(Records provided Opens)
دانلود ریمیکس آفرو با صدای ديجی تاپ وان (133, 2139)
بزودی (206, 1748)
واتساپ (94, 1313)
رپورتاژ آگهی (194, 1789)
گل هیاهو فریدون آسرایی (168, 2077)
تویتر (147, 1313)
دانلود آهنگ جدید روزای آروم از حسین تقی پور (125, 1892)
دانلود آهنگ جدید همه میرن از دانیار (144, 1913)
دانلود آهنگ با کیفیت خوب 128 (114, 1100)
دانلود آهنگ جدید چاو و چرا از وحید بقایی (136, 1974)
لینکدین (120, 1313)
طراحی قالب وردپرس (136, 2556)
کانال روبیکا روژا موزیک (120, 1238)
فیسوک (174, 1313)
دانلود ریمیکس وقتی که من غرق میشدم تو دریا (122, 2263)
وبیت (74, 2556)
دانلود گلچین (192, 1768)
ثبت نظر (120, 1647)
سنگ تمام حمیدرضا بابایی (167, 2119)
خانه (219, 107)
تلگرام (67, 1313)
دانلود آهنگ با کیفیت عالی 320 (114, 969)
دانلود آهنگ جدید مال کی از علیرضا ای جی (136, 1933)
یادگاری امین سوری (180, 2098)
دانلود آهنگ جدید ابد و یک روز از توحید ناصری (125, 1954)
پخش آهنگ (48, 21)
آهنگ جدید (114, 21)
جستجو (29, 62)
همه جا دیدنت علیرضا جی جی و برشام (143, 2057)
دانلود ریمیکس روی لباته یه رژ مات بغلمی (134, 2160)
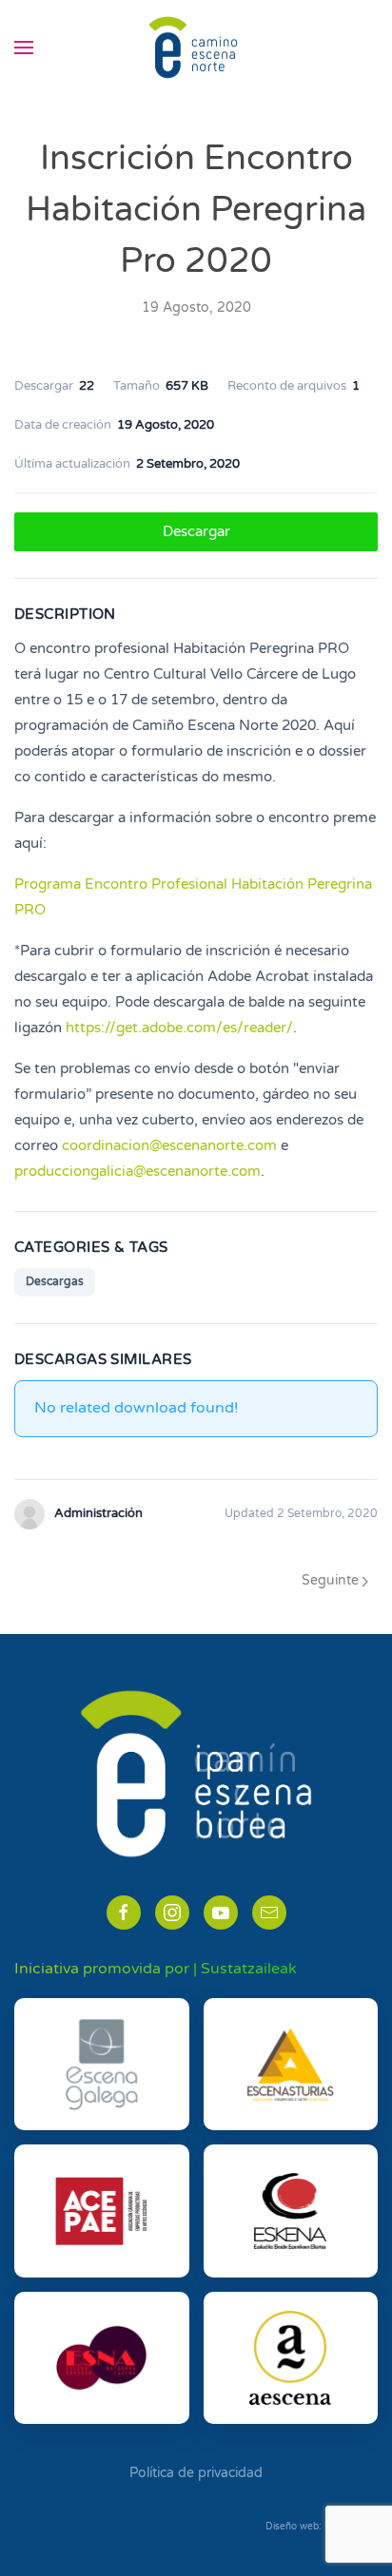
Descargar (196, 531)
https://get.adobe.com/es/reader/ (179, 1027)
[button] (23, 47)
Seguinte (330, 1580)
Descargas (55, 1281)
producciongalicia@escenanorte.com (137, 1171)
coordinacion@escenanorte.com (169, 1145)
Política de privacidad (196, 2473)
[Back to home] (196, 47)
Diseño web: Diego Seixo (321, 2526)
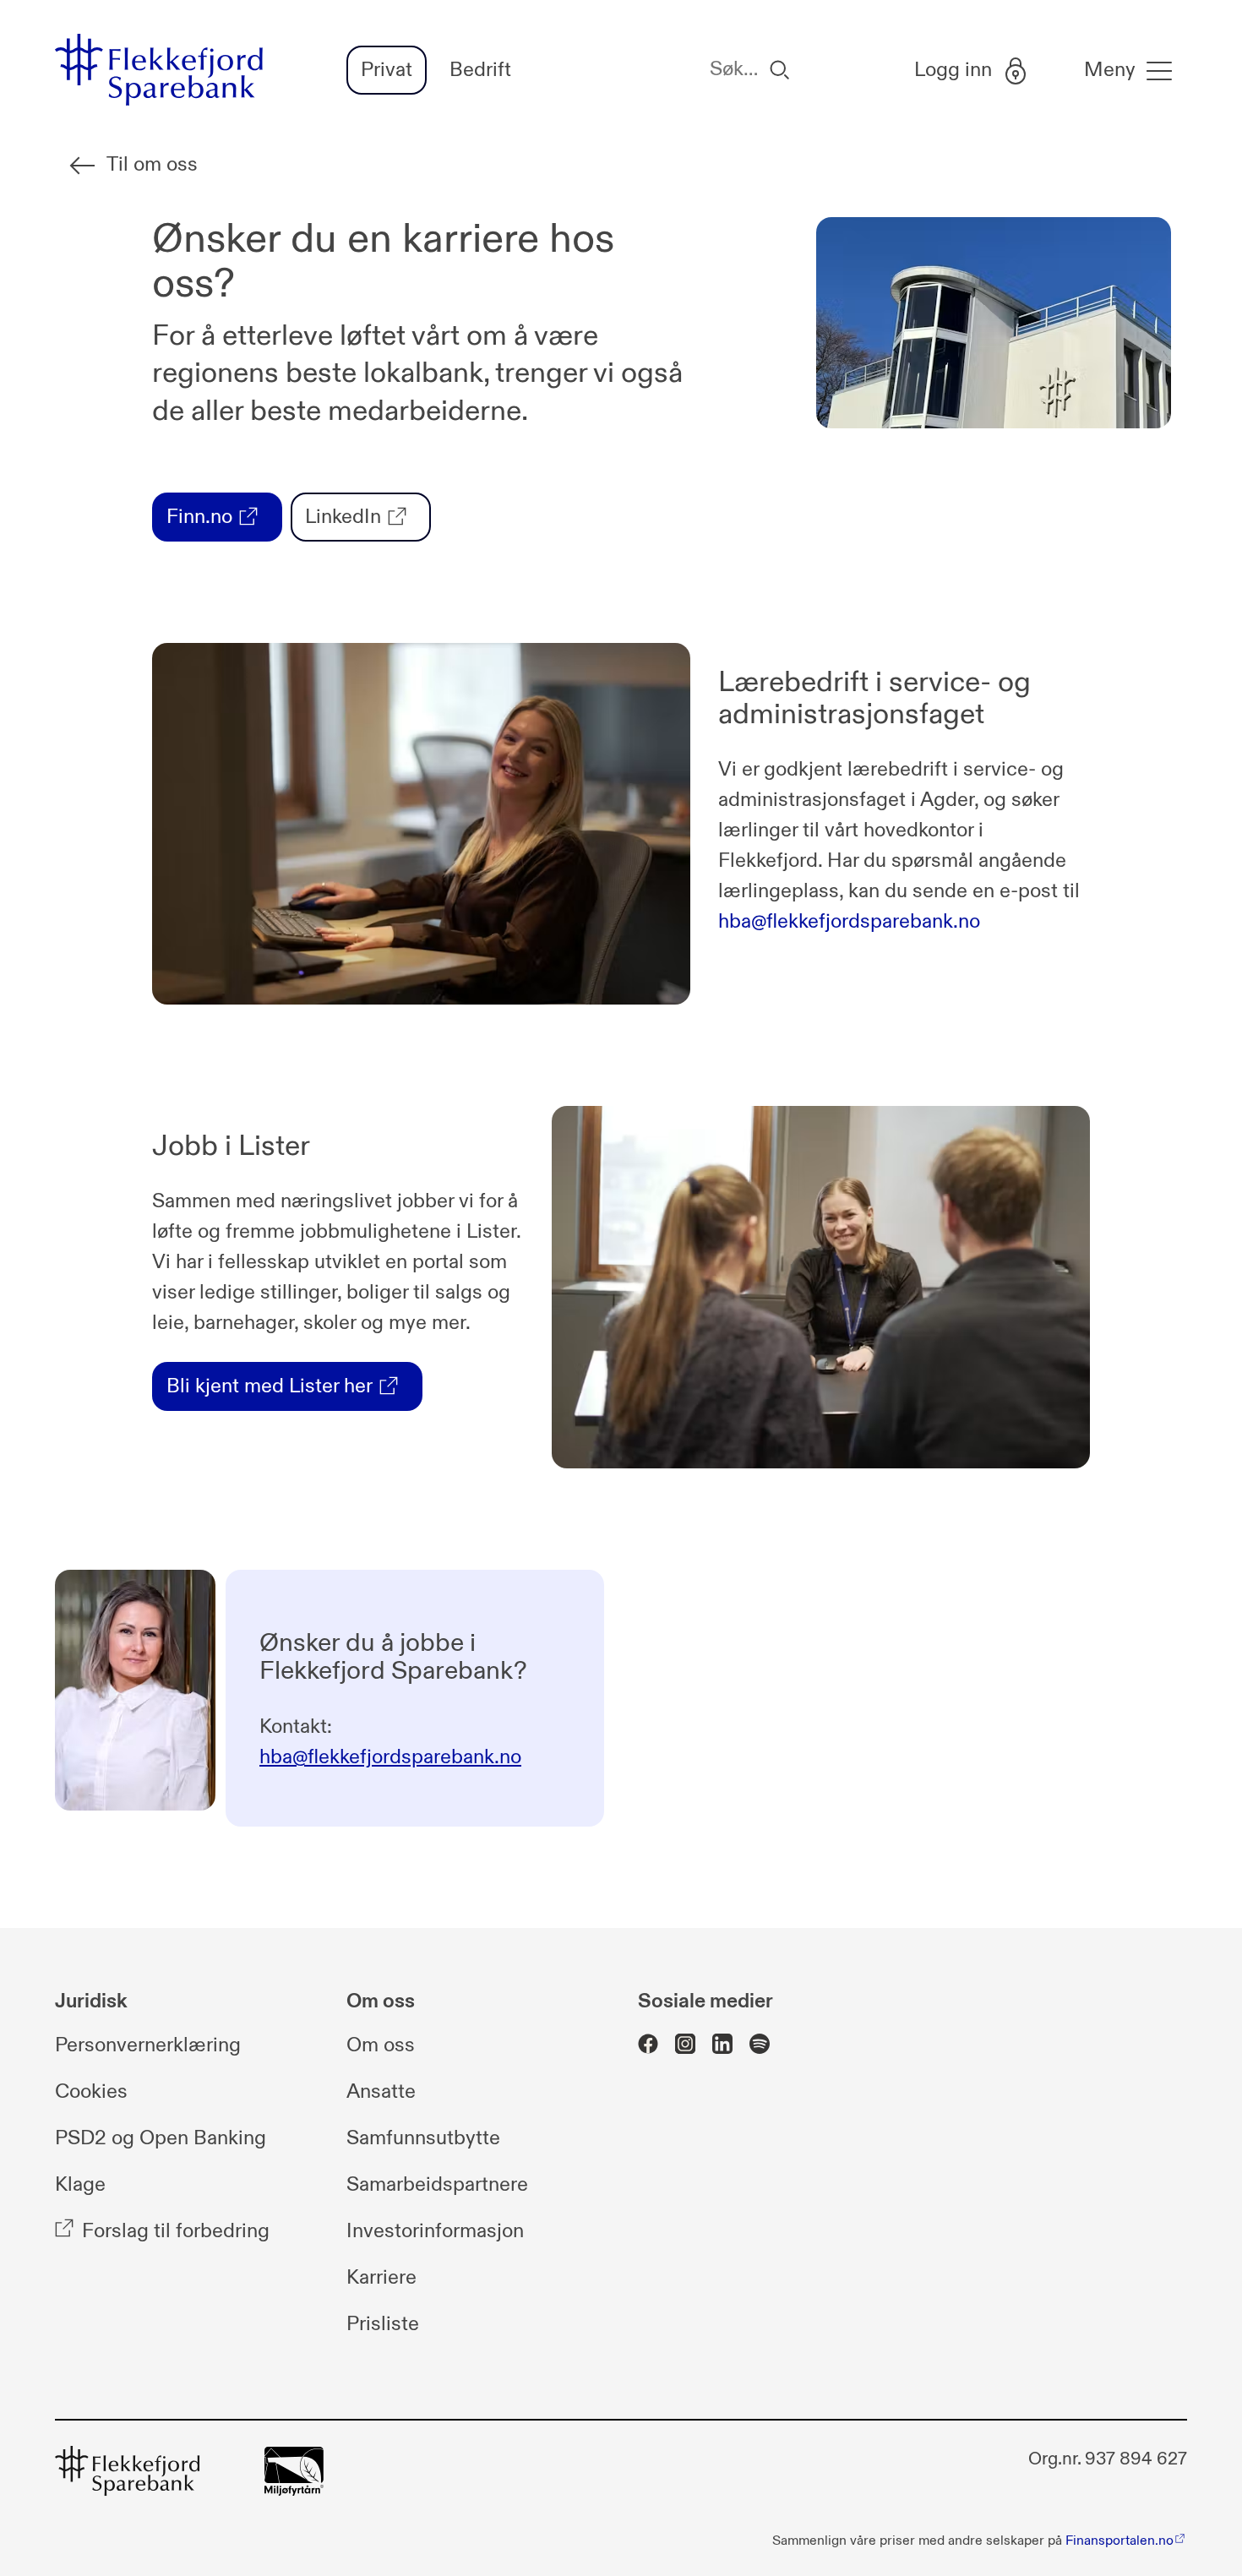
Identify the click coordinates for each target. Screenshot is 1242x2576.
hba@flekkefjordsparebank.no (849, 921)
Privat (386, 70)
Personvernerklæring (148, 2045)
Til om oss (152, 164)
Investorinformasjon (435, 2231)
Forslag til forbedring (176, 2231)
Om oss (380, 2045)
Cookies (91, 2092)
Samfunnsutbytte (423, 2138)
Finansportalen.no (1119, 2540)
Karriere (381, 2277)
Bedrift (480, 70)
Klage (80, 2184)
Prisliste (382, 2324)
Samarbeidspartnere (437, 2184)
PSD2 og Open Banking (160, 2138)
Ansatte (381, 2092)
(Records provided Closes)
§ Task details
Every line above with the string "کیفیت" in it should be copied into the answer.

§ Exercise answer
دانلود آهنگ با کیفیت خوب 128 (114, 1100)
دانلود آهنگ با کیفیت عالی 320 (114, 969)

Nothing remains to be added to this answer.